Gebrauch von Schusswaffen: Wen Polizeikugeln treffen
In Berlin erschießt ein Polizist einen psychisch kranken Mann. Er ist das vierte Opfer in diesem Jahr. Sind Beamte auf solche Situationen zu schlecht vorbereitet?
BERLIN taz | Der am Freitag in Berlin unter noch ungeklärten Umständen getötete 31-jährige Mann ist in diesem Jahr das vierte Opfer polizeilichen Schusswaffengebrauchs. Mitte März erschoss ein Polizist in Frankfurt einen 62-Jährigen, der in alkoholisiertem Zustand einen Nachbarn mit einem Messer angegriffen hatte. Als er auch die Beamten angriff, fiel der tödliche Schuss.
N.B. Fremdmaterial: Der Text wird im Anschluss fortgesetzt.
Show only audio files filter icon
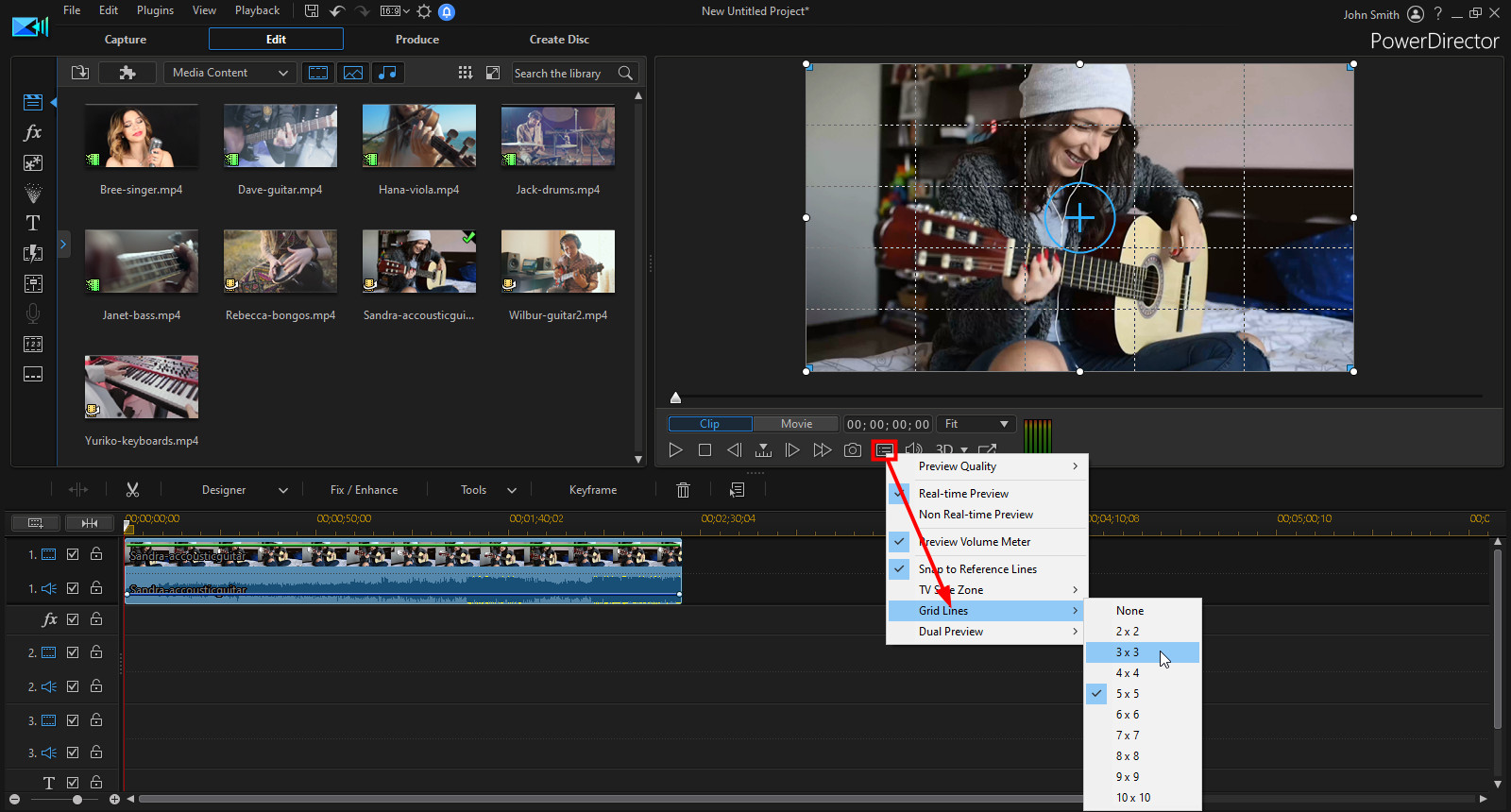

Der nächste Schuss fiel am 25. Mai im oberbayerischen Geltendorf. Dort wollte eine Polizeistreife an einem Waldrand ein Fahrzeug überprüfen. Aus dem Wagen heraus wurde sofort geschossen, beim anschließenden Schusswechsel wurde ein Beamter verletzt, der Täter getötet.
Ebenfalls in Bayern kam im Juni ein psychisch kranker 73-Jähriger auf die Polizeistation Starnberg und fuchtelte mit einem Messer herum. Mehrere Polizisten schießen, sie treffen den Mann tödlich.
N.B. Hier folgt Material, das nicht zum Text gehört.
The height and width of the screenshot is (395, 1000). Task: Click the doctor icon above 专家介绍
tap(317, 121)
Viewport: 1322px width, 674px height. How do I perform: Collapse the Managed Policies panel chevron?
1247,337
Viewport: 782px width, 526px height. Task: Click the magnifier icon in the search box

Im Jahr 2012 starben insgesamt acht Menschen durch Polizeikugeln. Im Februar ein 57-Jähriger im hessischen Maintal, im Mai ein 47-Jähriger im bayerischen Aichach, im Juli ein 43-Jähriger im baden-württembergischen Wiesloch, im August ein 51-Jähriger im niedersächsischen Elsfleth, im September ein 38-Jähriger im sachsen-anhaltinischen Bitterfeld, im Oktober ein 50-Jähriger in Berlin, im November ein 64-Jähriger im baden-württembergischen Singen, im Dezember ein 31-Jähriger im hessischen Lindenfels. Alle acht Getöteten waren bewaffnet und hatten die Beamten massiv bedroht oder angegriffen. In zwei Fällen wurden Polizisten verletzt, einer schwer.
Richtig ausgebildet?
Auf den ersten Blick scheint dies das regelmäßige Klagelied der Polizeigewerkschaften zu bestätigen, wonach die Gewalt gegen Polizeibeamte seit Jahren zunimmt. Auffällig ist allerdings, dass in sieben von acht Fällen die Personen psychisch erkrankt waren oder sich in psychischen Ausnahmesituationen befanden. So war in einem Fall das spätere Opfer schwer betrunken, in einem anderen waren Suizidabsichten bekannt worden.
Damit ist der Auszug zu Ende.